Now, we can break it up into the individual terms, and just show that

$$ \frac{ a^3+b^3} {2} \left( \frac{a+b}{2} \right)^3 \leq \left( \frac{a^2+b^2} {2} \right)^3$$

This is true because

[Newton] $$S_1 S_3 \leq S_2^2$$
[Maclaurin] $$S_1^2 \leq S_2$$

Answer 2

I know that Calvin already answered your question, but I was bored and resoluted to prove it only with elementary tools.
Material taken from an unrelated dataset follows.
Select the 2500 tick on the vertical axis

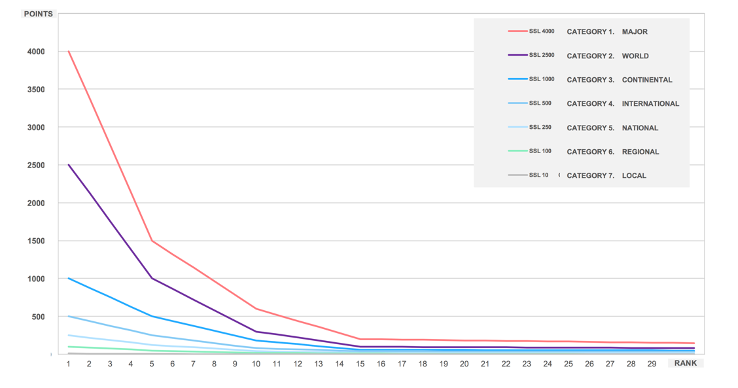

So here goes my proof for what is worth:

Manipulate the RHS to find symmetry $$\frac{4a^2}{a+b}+\frac{4b^2}{b+c}+\frac{4c^2}{c+a}$$ $$4\left(\frac{a^2}{a+b}+\frac{b^2}{b+c}+\frac{c^2}{c+a}\right)$$ $$4\left(a+b+c-\frac{ab}{a+b}-\frac{bc}{b+c}-\frac{ac}{c+a}\right)$$ $$2\left(a+b-\frac{2ab}{a+b}+b+c-\frac{2bc}{b+c}+a+c-\frac{2ac}{c+a}\right)$$ $$2\left(\frac{a^2+b^2}{a+b}+\frac{b^2+c^2}{b+c}+\frac{a^2+c^2}{c+a}\right)$$ Observe that $$0\le(2x-y)^2$$ $$0\le4x^2-4xy+y^2$$ $$3x(y-x)\le x^2-xy+y^2$$ $$3x(y^2-x^2)\le x^3+y^3$$ Substituting

$x=ab,\,y=a^2+b^2$ $$3ab(a^2b^2+a^4+b^4)\le(a^2+b^2)^3+a^3b^3$$ $$(a^2+b^2)^3+8a^3b^3+3ab(a^4+b^4-2a^2b^2))\le2(a^2+b^2)^3$$ $$(a^2+b^2+2ab)((a^2+b^2)^2-2ab(a^2+b^2)+4a^2b^2)+3ab(a^2-b^2)^2\le2(a^2+b^2)^3$$ $$(a+b)^2((a^2+b^2)^2-2ab(a^2+b^2)+4a^2b^2)+3ab(a+b)^2(a-b)^2\le2(a^2+b^2)^3$$ $$(a+b)^2((a^2+b^2)^2-2ab(a^2+b^2)+4a^2b^2+3ab(a-b)^2)\le2(a^2+b^2)^3$$ $$(a+b)^2((a^2+b^2)^2+ab(a^2+b^2)-2a^2b^2)\le2(a^2+b^2)^3$$ $$(a+b)^2((a^4+b^4+ab(a^2+b^2))\le2(a^2+b^2)^3$$ $$(a+b)^2(a+b)(a^3+b^3)\le2(a^2+b^2)^3$$ $$4(a^3+b^3)(a+b)^3\le8(a^2+b^2)^3$$ $$\sqrt[3]{4(a^3+b^3)}\le\frac{2(a^2+b^2)}{a+b}$$ $$\sqrt[3]{4(b^3+c^3)}\le\frac{2(b^2+c^2)}{b+c}$$ $$\sqrt[3]{4(a^3+c^3)}\le\frac{2(a^2+c^2)}{a+c}$$ $$\sqrt[3]{4(a^3+b^3)}+\sqrt[3]{4(b^3+c^3)}+\sqrt[3]{4(a^3+c^3)}\le2\left(\frac{a^2+b^2}{a+b}+\frac{b^2+c^2}{b+c}+\frac{a^2+c^2}{c+a}\right)$$ $$\sqrt[3]{4(a^3+b^3)}+\sqrt[3]{4(b^3+c^3)}+\sqrt[3]{4(a^3+c^3)}\le\frac{4a^2}{a+b}+\frac{4b^2}{b+c}+\frac{4c^2}{c+a}$$ I like how it looks like a cup.